▶ Task statement: Return the stretch of records from the line containing "What do you see at coordinates (511, 58)" through the line containing "coordinates (779, 28).", reproducing each line exactly as it appears.

────────────────────────────────────────

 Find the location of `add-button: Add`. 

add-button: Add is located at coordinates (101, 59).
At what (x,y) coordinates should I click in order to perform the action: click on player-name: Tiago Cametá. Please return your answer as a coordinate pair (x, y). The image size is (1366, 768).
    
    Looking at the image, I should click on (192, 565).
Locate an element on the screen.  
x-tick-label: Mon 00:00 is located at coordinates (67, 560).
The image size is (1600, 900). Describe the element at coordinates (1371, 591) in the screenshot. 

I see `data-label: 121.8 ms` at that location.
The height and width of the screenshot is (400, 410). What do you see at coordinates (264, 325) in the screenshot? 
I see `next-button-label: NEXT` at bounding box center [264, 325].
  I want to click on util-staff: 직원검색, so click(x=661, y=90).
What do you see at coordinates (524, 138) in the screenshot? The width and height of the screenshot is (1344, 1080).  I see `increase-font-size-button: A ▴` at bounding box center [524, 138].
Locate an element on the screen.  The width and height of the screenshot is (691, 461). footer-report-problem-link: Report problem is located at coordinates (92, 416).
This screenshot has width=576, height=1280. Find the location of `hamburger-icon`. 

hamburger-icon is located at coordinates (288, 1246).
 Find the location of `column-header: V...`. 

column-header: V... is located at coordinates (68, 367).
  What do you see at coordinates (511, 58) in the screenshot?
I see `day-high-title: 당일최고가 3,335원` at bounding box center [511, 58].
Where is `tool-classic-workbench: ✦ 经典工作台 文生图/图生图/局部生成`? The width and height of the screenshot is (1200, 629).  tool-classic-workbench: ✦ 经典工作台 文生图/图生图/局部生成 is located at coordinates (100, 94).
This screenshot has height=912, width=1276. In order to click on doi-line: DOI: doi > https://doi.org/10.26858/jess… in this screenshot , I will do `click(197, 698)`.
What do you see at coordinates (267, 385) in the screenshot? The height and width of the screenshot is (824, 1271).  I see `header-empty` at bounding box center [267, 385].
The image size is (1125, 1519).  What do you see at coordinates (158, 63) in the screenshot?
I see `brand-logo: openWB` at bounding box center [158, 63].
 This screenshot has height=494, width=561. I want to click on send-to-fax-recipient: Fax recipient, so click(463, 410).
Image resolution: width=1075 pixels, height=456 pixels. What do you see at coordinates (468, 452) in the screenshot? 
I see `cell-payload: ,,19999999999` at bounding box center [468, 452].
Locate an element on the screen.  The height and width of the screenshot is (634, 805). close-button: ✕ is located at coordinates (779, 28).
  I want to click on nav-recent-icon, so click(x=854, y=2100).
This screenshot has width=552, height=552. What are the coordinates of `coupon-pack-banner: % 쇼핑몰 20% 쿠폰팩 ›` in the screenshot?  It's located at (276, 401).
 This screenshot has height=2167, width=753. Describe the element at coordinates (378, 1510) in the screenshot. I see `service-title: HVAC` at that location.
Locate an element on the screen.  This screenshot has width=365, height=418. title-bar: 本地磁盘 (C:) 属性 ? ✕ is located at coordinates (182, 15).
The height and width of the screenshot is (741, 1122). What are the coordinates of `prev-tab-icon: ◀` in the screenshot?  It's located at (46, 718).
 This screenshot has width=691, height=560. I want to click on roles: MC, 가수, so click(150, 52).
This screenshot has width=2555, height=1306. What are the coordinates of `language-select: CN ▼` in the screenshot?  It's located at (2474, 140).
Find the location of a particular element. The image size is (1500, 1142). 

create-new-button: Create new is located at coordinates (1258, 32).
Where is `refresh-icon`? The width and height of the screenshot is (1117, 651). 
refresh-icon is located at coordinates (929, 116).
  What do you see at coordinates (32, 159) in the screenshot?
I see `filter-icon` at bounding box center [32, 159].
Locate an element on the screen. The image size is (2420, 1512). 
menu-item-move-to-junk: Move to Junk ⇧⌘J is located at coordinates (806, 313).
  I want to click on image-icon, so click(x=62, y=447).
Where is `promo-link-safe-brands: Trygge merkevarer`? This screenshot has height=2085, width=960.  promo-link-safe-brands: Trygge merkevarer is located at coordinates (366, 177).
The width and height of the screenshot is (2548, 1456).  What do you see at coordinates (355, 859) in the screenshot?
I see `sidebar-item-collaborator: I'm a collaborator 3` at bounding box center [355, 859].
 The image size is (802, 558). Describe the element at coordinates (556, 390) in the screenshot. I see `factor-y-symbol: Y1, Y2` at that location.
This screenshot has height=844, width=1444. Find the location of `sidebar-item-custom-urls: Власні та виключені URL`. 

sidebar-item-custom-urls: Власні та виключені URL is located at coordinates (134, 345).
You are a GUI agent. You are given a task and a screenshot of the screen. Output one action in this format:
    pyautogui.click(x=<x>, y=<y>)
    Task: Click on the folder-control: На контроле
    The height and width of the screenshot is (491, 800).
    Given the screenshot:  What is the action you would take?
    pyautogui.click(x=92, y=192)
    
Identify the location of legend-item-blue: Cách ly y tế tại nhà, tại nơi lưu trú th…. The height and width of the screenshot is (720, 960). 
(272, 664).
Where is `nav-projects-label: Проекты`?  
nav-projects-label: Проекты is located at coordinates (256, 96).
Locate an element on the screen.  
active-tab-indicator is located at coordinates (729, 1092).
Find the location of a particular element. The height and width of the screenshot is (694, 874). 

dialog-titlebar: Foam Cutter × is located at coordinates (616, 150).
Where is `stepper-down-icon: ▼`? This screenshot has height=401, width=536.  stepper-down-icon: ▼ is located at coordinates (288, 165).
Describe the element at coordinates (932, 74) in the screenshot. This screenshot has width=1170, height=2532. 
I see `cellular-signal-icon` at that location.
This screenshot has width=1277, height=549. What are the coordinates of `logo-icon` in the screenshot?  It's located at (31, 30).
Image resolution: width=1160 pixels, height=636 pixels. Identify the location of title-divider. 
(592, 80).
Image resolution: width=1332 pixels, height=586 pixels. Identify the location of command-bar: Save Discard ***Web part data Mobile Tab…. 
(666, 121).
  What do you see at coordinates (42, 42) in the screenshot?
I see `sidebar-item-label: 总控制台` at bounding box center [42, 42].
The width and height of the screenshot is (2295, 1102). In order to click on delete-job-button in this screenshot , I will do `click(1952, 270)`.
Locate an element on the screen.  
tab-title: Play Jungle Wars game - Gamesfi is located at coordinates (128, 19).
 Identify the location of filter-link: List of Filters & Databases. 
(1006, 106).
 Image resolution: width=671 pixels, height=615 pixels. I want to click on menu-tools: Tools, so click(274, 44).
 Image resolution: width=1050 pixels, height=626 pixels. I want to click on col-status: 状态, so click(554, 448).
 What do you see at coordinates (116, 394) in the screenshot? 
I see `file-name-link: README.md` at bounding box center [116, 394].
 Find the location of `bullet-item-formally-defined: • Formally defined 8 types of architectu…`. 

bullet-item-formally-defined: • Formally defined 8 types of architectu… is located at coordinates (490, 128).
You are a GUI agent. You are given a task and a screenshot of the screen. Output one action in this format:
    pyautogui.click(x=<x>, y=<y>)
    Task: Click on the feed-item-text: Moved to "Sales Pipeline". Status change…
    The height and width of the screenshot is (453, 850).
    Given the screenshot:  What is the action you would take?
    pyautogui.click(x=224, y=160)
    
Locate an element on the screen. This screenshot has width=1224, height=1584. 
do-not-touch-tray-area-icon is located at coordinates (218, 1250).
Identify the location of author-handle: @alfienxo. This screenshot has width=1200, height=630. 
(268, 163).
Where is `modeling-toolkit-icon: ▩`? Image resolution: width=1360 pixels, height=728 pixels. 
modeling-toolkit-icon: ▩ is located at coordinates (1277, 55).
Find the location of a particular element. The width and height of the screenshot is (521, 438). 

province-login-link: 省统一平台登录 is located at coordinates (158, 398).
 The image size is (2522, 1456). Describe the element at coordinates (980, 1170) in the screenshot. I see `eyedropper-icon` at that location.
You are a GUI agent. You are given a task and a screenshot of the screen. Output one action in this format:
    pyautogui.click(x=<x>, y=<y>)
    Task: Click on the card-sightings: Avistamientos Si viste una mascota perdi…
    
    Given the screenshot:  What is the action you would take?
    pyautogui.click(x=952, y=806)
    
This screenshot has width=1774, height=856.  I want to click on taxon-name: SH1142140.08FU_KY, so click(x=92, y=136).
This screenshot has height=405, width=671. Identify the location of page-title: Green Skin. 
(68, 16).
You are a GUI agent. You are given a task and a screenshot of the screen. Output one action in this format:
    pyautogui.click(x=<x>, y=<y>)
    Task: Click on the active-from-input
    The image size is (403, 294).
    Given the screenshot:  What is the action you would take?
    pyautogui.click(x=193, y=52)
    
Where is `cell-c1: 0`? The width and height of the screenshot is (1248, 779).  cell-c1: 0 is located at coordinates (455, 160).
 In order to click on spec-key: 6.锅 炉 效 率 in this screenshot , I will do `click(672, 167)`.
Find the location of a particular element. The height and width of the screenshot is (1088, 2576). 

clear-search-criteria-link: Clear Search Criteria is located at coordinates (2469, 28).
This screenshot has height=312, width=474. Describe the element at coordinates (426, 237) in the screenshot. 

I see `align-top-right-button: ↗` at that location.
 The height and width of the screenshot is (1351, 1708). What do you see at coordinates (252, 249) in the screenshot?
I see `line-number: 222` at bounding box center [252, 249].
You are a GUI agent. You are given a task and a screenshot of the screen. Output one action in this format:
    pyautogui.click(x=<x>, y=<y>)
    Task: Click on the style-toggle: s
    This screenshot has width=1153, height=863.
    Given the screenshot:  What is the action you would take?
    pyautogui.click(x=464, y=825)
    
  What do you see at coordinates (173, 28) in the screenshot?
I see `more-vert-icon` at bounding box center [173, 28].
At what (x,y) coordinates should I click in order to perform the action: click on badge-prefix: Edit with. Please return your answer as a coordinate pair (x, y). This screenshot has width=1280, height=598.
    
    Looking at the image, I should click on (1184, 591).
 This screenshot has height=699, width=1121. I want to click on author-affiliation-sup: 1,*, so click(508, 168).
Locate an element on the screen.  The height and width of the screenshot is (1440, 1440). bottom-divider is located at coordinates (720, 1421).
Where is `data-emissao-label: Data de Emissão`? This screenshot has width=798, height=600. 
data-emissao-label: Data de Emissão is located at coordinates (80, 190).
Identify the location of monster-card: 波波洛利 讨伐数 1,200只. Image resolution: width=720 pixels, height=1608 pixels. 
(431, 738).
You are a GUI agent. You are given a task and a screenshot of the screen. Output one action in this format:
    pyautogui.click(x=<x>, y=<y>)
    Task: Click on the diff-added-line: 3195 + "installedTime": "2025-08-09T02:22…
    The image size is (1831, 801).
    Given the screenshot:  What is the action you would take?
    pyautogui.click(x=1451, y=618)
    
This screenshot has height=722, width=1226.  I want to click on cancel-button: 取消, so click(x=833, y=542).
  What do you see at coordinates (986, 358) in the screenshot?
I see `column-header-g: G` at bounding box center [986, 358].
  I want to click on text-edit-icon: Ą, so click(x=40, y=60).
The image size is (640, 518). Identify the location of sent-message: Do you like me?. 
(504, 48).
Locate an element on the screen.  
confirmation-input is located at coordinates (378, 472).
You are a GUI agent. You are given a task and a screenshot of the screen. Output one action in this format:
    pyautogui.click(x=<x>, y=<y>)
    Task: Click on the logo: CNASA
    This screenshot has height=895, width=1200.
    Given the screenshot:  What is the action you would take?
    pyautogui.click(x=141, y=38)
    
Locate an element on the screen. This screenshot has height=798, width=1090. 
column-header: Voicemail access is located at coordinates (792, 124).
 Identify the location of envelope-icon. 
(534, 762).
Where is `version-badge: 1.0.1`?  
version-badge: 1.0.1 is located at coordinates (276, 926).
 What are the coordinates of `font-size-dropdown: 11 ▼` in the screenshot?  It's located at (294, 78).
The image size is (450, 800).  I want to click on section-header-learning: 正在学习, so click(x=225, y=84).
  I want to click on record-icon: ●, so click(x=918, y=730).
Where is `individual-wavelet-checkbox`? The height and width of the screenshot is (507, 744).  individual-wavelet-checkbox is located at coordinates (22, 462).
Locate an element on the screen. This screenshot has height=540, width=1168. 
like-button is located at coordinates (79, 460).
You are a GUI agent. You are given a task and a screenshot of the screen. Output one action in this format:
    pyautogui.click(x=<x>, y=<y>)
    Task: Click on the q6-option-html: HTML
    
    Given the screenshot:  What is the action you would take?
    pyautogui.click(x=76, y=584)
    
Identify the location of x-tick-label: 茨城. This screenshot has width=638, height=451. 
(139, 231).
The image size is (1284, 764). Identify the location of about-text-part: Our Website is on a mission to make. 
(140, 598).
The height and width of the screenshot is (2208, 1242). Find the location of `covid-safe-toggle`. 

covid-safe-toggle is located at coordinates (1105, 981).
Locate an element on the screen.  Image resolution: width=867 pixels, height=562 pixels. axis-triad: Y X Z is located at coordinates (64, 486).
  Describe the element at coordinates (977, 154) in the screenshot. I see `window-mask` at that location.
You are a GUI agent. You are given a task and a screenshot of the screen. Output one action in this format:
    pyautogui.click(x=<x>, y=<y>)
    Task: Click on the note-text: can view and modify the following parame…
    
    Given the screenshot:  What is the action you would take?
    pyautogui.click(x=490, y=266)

────────────────────────────────────────

▶ Result of the exercise:
  What do you see at coordinates (511, 58) in the screenshot?
I see `day-high-title: 당일최고가 3,335원` at bounding box center [511, 58].
Where is `tool-classic-workbench: ✦ 经典工作台 文生图/图生图/局部生成`? The width and height of the screenshot is (1200, 629).  tool-classic-workbench: ✦ 经典工作台 文生图/图生图/局部生成 is located at coordinates (100, 94).
This screenshot has height=912, width=1276. In order to click on doi-line: DOI: doi > https://doi.org/10.26858/jess… in this screenshot , I will do `click(197, 698)`.
What do you see at coordinates (267, 385) in the screenshot? The height and width of the screenshot is (824, 1271).  I see `header-empty` at bounding box center [267, 385].
The image size is (1125, 1519).  What do you see at coordinates (158, 63) in the screenshot?
I see `brand-logo: openWB` at bounding box center [158, 63].
 This screenshot has height=494, width=561. I want to click on send-to-fax-recipient: Fax recipient, so click(463, 410).
Image resolution: width=1075 pixels, height=456 pixels. What do you see at coordinates (468, 452) in the screenshot? 
I see `cell-payload: ,,19999999999` at bounding box center [468, 452].
Locate an element on the screen.  The height and width of the screenshot is (634, 805). close-button: ✕ is located at coordinates (779, 28).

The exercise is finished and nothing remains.